- _INPUT_

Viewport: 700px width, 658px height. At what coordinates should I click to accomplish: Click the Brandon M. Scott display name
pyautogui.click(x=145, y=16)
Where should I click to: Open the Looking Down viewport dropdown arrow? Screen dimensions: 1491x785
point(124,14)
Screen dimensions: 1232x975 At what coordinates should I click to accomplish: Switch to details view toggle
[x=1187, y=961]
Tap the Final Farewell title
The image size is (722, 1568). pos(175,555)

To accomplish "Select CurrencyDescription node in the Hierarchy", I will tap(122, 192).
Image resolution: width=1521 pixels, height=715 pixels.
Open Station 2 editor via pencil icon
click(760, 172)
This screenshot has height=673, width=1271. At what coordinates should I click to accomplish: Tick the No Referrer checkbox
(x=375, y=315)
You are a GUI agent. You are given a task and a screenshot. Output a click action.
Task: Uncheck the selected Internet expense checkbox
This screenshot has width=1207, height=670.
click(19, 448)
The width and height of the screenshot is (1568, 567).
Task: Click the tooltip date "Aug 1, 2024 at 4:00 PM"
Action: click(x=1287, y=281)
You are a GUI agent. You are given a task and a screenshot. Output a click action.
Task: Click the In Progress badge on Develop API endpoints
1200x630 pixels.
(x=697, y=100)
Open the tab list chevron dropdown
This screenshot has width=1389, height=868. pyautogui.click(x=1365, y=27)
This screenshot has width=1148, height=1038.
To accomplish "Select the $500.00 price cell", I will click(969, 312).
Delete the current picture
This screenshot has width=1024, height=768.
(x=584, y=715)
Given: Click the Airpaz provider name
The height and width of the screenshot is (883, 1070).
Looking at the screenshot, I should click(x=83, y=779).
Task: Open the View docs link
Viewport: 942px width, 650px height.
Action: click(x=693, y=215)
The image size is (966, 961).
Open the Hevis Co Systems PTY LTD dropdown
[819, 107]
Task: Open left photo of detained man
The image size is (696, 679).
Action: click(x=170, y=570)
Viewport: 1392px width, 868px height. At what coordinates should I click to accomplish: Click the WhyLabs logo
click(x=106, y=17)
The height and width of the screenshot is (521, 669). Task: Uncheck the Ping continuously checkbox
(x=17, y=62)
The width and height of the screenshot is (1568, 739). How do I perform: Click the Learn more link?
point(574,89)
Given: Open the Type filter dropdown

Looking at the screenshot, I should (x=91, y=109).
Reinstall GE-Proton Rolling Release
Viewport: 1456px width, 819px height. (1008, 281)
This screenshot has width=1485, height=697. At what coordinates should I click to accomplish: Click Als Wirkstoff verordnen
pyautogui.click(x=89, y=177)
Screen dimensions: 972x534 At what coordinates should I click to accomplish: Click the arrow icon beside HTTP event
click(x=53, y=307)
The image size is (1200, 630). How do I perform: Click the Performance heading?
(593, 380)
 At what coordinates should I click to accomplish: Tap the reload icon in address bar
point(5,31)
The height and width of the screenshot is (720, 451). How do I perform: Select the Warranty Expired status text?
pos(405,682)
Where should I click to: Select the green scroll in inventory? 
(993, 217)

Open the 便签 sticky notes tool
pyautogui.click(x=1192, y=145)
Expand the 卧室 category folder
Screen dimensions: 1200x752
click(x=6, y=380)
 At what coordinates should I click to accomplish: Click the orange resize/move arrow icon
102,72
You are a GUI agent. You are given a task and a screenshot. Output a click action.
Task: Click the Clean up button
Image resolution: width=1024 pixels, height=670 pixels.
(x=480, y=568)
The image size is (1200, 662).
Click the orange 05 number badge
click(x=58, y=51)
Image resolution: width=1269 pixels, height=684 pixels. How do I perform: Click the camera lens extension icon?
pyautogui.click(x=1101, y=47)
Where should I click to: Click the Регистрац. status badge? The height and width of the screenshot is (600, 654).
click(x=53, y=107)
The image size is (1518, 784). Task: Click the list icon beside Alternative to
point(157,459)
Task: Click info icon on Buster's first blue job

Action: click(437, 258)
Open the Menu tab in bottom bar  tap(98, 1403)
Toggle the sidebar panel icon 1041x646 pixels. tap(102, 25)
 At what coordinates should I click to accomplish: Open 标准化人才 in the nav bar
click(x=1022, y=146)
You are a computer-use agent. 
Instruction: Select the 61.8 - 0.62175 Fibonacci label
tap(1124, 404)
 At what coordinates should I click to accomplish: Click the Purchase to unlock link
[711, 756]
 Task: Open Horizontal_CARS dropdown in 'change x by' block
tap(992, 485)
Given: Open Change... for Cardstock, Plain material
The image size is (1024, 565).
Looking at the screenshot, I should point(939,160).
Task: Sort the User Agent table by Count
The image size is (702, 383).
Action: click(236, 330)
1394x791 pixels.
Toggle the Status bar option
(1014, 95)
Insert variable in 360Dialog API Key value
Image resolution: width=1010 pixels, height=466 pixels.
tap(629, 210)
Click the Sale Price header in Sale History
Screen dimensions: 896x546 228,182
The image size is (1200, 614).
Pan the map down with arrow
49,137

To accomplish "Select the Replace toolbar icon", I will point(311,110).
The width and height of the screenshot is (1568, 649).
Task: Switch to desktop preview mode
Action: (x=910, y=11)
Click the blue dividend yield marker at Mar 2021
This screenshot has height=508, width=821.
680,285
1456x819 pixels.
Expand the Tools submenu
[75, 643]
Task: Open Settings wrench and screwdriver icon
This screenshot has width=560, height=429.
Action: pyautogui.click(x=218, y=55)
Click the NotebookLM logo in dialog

- _YOUR GOAL_
Would you retype exactly the lines above, from the line with "The image size is (696, 679)." to the line with "Expand the 卧室 category folder", with both end lines kept and nothing more?

- _FINISHED TASK_
The image size is (696, 679).
Action: click(x=170, y=570)
Viewport: 1392px width, 868px height. At what coordinates should I click to accomplish: Click the WhyLabs logo
click(x=106, y=17)
The height and width of the screenshot is (521, 669). Task: Uncheck the Ping continuously checkbox
(x=17, y=62)
The width and height of the screenshot is (1568, 739). How do I perform: Click the Learn more link?
point(574,89)
Given: Open the Type filter dropdown

Looking at the screenshot, I should (x=91, y=109).
Reinstall GE-Proton Rolling Release
Viewport: 1456px width, 819px height. (1008, 281)
This screenshot has width=1485, height=697. At what coordinates should I click to accomplish: Click Als Wirkstoff verordnen
pyautogui.click(x=89, y=177)
Screen dimensions: 972x534 At what coordinates should I click to accomplish: Click the arrow icon beside HTTP event
click(x=53, y=307)
The image size is (1200, 630). How do I perform: Click the Performance heading?
(593, 380)
 At what coordinates should I click to accomplish: Tap the reload icon in address bar
point(5,31)
The height and width of the screenshot is (720, 451). How do I perform: Select the Warranty Expired status text?
pos(405,682)
Where should I click to: Select the green scroll in inventory? 
(993, 217)

Open the 便签 sticky notes tool
pyautogui.click(x=1192, y=145)
Expand the 卧室 category folder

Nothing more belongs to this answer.